Request - In the text below on employee share schemes, what example of a tenure milestone is given for performance rights?

Source excerpt -
'''

Employee Share Schemes (ESS) can be an effective strategy to retain and motivate high-performing, strategically important team members. When implemented well, an ESS aligns employee actions with business objectives, encouraging them to think and act like owners. This alignment can result in increased productivity, better cost control, and improved morale.
ESS structures are flexible and can be tailored to meet specific goals or adapt to the unique needs of your business.

Why Consider an Employee Share Scheme?
An ESS offers a powerful way to retain high-performing and strategically important team members. When employees begin thinking like owners, the benefits are real: increased motivation, cost awareness, and a shared focus on long-term growth.
The right structure depends on your business’s stage and objectives, whether you’re preparing for succession or scaling up with your core team in place.
Common ESS and Equity Structures
Performance Rights
Employees receive the right to acquire shares in the future, typically at a discount, after meeting performance or tenure milestones (e.g., remaining with the business for three years).
Bank-Funded Shares or Options
Ideal for mature businesses with owners looking to reduce shareholding. Employees purchase shares with external financing, often secured by the shares themselves and guaranteed by the business. Loan repayments are structured to come from the employee’s share of profits, keeping the arrangement cash flow positive.

'''

(Item-finding records)
'''

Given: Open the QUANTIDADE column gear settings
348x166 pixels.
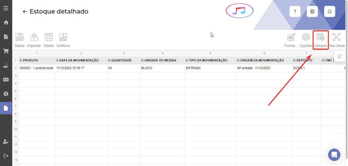Looking at the screenshot, I should coord(109,60).
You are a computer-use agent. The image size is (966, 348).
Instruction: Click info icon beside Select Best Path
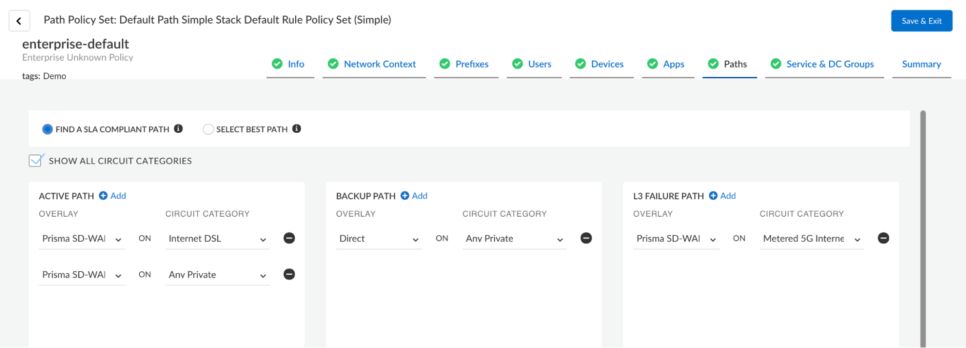click(x=297, y=128)
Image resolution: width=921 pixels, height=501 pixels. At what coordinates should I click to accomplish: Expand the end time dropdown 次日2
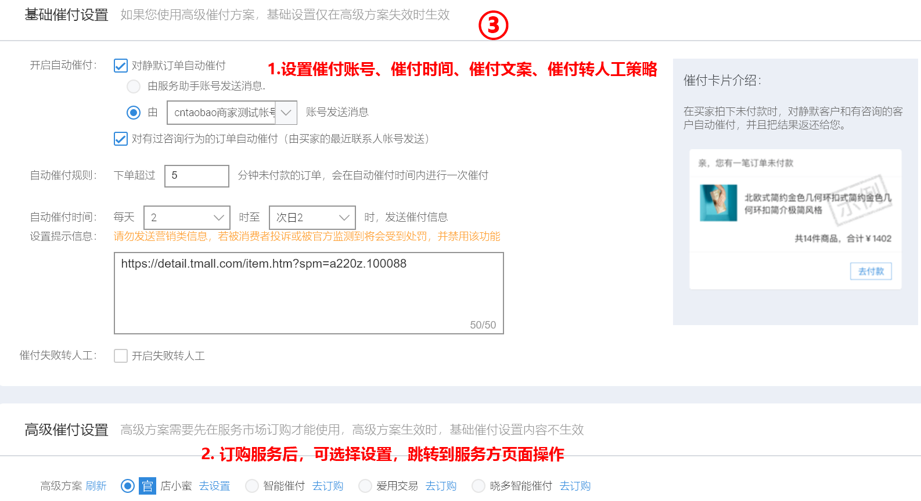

'''

In response - Remaining with the business for three years.